The "known limitations" part of this PR is more about WABT itself rather than the syntax. As for addends, the issue there is that in the binary the relocation section comes after the code, so creating debug labels in an already formed IR would be a struggle. And for multiple symbols, it would be fairly easy to just support multiple @sym annotations on a symbol, it's just that the semantics of that is not really clear.
That said, data symbols and relocations work perfectly fine, I think, both in this syntax and in the implementation

I've had problems historically trying to retrofit s-expressions and the text format with relocations and I've found that it's not always the most suitable. For example i32.const 0 (@reloc functable $foo) needs to sort of magically encode a 5-byte leb for the i32.const value. Relocations in data sections would need something like (data (i32.const ...) "..." (@reloc ...) "..." (@reloc ...) ...) or something like that.

That's pretty much what I did for relocations. When the relocation is in the code section, its format is inferred from the instruction's operand being relocated, and when the relocation is in the data section, the user has to specify the relocation's shape so that the assembler can recognize the relocation type. And yes, relocations are spliced into the data, but I think that's just the only reasonable way to do it, LLVM syntax or otherwise

rossberg · 2025-10-17T17:03:02Z

For example i32.const 0 (@Reloc functable $foo) needs to sort of magically encode a 5-byte leb for the i32.const value.

This problem could be avoided by making it a requirement that the annotated constant instruction has the value 0x8000_0000, which will always take 5 bytes.

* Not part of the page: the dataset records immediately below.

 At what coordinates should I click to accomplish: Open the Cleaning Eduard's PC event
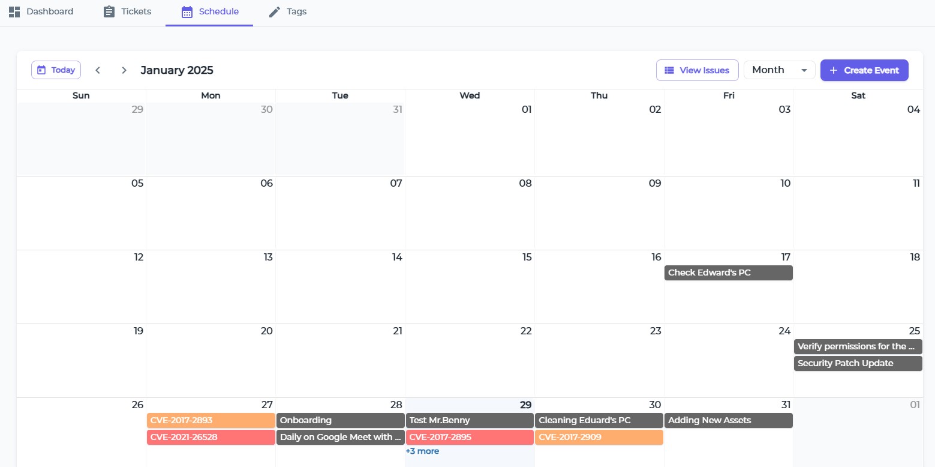(599, 421)
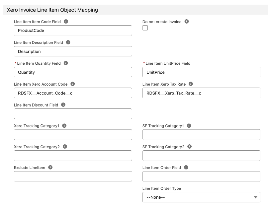Click the ProductCode input field

[x=73, y=31]
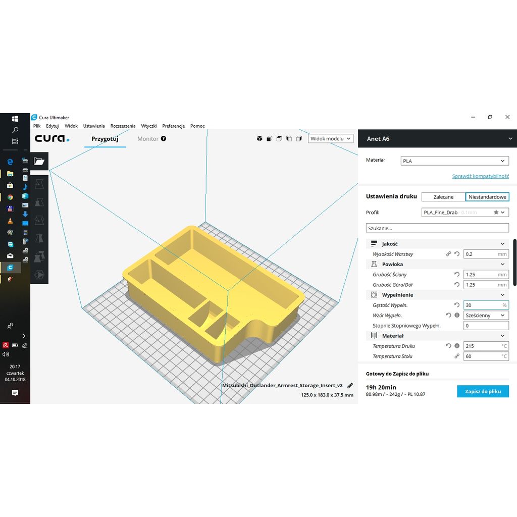Select the Support Blocker tool icon
This screenshot has height=517, width=517.
coord(39,275)
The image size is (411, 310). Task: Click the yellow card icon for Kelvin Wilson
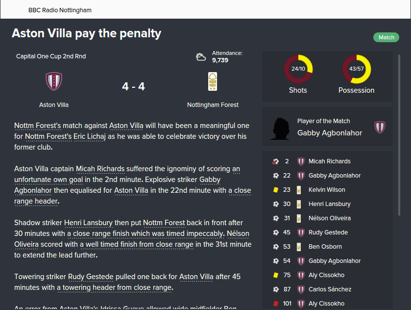click(x=275, y=190)
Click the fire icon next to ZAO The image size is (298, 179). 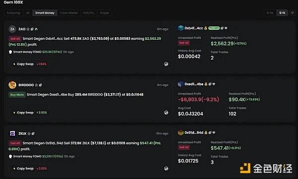(x=36, y=29)
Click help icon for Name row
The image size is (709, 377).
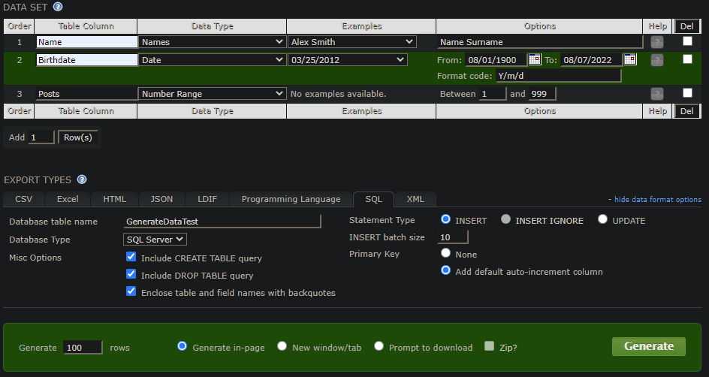pyautogui.click(x=657, y=42)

And yes, relocations are spliced into the data, but I think that's just the only reasonable way to do it, LLVM syntax or otherwise

If somebody moved the Wat Numerical Values proposal forward from phase 2, then that would perhaps provide a nicer way to annotate data segments. :)

sbc100 · 2025-10-17T17:05:07Z

Well, that documentation would be nice in any case, but I suspect that someone from LLVM have to do it first before I can consider adopting .s, and then I assume someone would also have to develop a parser for this format either here, or in binaryen, or in wasm-tools, so that I wouldn't need to rely on LLVM for compilation using GCC.

Does GCC not have a kind of generic .s file reader/write like LLVM does? At least it LLVM one of the main reasons for using the .s format was to be able to re-use all the existing machinery for dealing with assembly files. There was no need to write any new parser or writer at all.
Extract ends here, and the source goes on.